Australia’s central bank announced a collaboration with other institutions and a major private blockchain firm to research creating its own central bank digital currency (CBDC).
According to a Nov. 2 announcement, the Reserve Bank of Australia partnered with the Commonwealth Bank, National Australia Bank, financial services firm Perpetual, and Ethereum-centric blockchain firm ConsenSys Software. The project is expected to be completed around the end of the current year, and the involved parties will release a report on the findings during the first half of 2021.
The alliance will investigate the potential use and implications of a wholesale form of CBDC using distributed ledger technology (DLT), which is not accessible to consumers but only to financial institutions—and in some cases other parties that move large quantities of money.
“With this project we are aiming to explore the implications of a CBDC for efficiency, risk management and innovation in wholesale financial market transactions,” said Michelle Bullock, the central bank’s assistant governor (financial system). “While the case for the use of a CBDC in these markets remains an open question, we are pleased to be collaborating with industry partners to explore if there is a future role for a wholesale CBDC in the Australian payments system.”
The project’s goal is to develop a system allowing the institutions to carry out a proof-of-concept (POC) transaction for the funding, settlement, and repayment of a tokenized syndicated loan on an Ethereum-based platform.
The Reserve Bank of Australia noted that this is just the latest development in the ongoing research it is conducting on wholesale CBDC implementations.
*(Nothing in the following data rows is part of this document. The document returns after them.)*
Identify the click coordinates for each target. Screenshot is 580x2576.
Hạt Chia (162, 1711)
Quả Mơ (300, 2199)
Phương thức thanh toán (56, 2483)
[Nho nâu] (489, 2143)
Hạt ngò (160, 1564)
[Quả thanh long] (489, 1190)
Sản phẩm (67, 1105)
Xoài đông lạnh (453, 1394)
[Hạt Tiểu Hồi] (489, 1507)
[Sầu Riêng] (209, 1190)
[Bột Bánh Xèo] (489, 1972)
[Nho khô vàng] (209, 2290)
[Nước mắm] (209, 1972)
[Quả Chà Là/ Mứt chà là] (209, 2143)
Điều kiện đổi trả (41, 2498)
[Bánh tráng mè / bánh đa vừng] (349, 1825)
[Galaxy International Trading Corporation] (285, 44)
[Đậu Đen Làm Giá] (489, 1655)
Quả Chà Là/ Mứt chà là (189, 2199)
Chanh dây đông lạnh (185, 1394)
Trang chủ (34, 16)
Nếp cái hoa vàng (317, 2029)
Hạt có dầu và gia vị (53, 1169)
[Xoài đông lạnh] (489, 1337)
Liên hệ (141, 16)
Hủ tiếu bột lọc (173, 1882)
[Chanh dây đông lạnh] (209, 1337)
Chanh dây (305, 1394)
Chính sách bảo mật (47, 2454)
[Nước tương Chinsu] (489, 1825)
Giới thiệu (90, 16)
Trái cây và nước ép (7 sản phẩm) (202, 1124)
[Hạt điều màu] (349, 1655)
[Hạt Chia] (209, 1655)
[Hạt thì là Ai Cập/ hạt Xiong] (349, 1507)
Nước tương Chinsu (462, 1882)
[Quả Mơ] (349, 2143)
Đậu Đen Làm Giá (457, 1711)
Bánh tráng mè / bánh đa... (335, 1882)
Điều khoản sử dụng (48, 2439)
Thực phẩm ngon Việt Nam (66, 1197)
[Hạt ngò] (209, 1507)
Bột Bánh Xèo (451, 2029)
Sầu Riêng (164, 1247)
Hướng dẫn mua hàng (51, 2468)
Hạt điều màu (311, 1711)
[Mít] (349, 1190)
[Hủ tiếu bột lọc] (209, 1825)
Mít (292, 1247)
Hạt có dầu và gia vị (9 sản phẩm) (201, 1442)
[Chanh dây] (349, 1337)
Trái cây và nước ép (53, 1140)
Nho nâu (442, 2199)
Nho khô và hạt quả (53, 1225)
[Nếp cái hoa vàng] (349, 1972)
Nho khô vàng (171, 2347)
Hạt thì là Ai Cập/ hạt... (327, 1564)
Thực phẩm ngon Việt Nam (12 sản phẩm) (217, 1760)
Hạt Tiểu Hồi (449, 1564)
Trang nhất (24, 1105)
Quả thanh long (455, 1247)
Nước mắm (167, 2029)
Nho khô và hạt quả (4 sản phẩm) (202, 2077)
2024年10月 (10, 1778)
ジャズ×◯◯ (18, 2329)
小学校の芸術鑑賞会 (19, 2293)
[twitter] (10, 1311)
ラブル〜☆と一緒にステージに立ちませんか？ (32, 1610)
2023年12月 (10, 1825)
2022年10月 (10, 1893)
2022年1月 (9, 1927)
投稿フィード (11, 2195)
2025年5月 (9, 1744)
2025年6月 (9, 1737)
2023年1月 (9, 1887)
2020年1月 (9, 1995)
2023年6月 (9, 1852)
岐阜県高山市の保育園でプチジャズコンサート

It is hardly the first central bank to work on this type of project. In May, the Banque de France partnered with banking giant Société Générale to issue $44 million worth of covered bonds as security tokens registered on a public blockchain. The issue was fully subscribed by the bank, which simultaneously paid the issuer in digital euros issued by Banque de France.
The main reason why many institutions advise against retail implementations—the ones that are accessible to consumers—is that it could disintermediate traditional financial institutions and severely hurt the private banking space.